This will probably be long; I’m thinking with my fingers and hop-scotch responding at the same time, not usually a good way to post. But first, as they say…
I’ll start with this interesting columns from today’s WaPo, which chides FB for building their business on someone else’s land.
**For years, Facebook has been teaching that lesson to businesses that built their strategies around the platform. And now Facebook is itself getting schooled,…**
**Meta, Facebook’s parent company, just had a truly horrific earnings call. The platform lost roughly half a million users in the fourth quarter of 2021, the first time its user base has declined in the company’s history. [edit] …**
**But Facebook’s problem on the revenue side is, if anything, bigger. Over the past decade, Facebook has had an enormous competitive advantage in the ad market, because of its huge reach — … — and its ability to precisely target advertising to those users. Alas, recent changes to Apple’s IOS have made it a lot more difficult for companies like Facebook to track the activities of their mobile users.**
https://www.washingtonpost.com/opinions/2022/02/04/meta-valu…
Ironically it was Zuckerberg who led the “all hands” effort to move Facebook from browsers to mobile, a success story if there ever was one, right up until Apple decided it didn’t like the privacy issues that kept cropping up.
(In my view this Apple move will affect Facebook dramatically and Google only somewhat. Facebook is almost completely dependent on data scraping for both its content feed but more importantly for its advertising platform. Google has some of the same vulnerabilities but 1) Android, and perhaps even more important, direct search. They don’t need to find out somewhere else you’re looking for a dog collar, you type “dog collar” directly into their bowels. YouTube will be affected, and their ad platform for other sites but those are nowhere near as important to Google as metadata is to Facebook.
My reason is Zuck will figure this out. No need to over analyze. He is still young and created a ~$650B company out of nothing.
Maybe. Apple announced its change last April, Zuck announced Meta in the Fall. Apple says 96% of iPhone users are opting out, more than twice what Facebook projected would happen (40%). (And recall that Apple iOS changes are pushed out hand happen far more quickly than Android, or Microsoft for that matter.) Did they not see the business cratering? Did he not tell someone “stop the buybacks”? Did he not round up the troops for this possibly existential threat? Did he belatedly see that TikTok was gathering steam?
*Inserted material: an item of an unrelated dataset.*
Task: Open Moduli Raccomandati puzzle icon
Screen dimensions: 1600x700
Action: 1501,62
OK, I admit to bias because I think he’s a schmuck. It didn’t stop me from buying a slug after the IPO sank. I’ve watched it grow with amazement ever since, and watched the revenue number eclipse even the Big 3 Television Networks with awe. (And am amazed that so little of my news feed has anything but hinky advertisers in it hawking gutter guards or cord clips or some kind of LED light string that changes colors! There’s not a Budweiser or Procter & Gamble in sight, but maybe Zuck knows more about me than I do.) Or maybe the sales effort is just, um, too much effort?
I am thinking that Mark has found himself king of the world and is infatuated with Meta (which vision I happily admit I do not see) and can’t be bothered with the easy billions that Facebook is no longer gathering. And it’s not just revenue, it’s users too - but I don’t think that was the revenue driver this quarter. Audience always precedes revenue, both on the way up and on the way down. If FB’s user loss is real the next quarter could be even worse.
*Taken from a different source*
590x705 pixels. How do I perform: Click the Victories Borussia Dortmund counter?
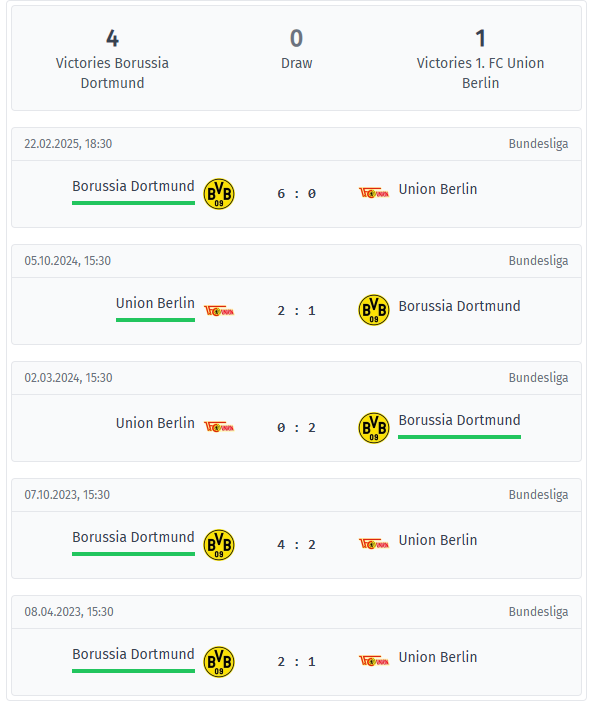112,59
FWIW, you could have had Google a few months ago at a 20% discount (I did), or Amazon a few days ago for a lot less (I did that, too) so there are still tech plays at play. I lost a ton last week but managed to recoup mostly elsewhere. Lucky me! Apple scares the bejesus out of me, perhaps because I think I’m the only person in America who managed to lose money on it. Once burned, and all that.
I have no doubt that the FB moat continues to exist, but perhaps the rocket ship ride is over - and I’m rethinking my $17 Facebook in a new light. Sadly it’s in a taxable account, but oh.well.
(I also put “regulatory risk” as a real threat, I don’t think FB or MZ are very popular in Washington.)
Meanwhile my BRK just keeps chugging along. I expect it will get hit by a downdraft at some point too, but nothing on the scale of this. $200B in one day. Well, that seems an overreaction, but maybe not?
Maybe it’s the story of the jackass and the 2x4. Maybe it’ll do some good. I’m hoping that between the Apple lesson and the Joe Rogan/Spotify kerfuffle and Bezos’ leaden footsteps lately that sites will start to realize they have responsibilities along with their gargantuan profits. Ah, a guy can dream, anyway.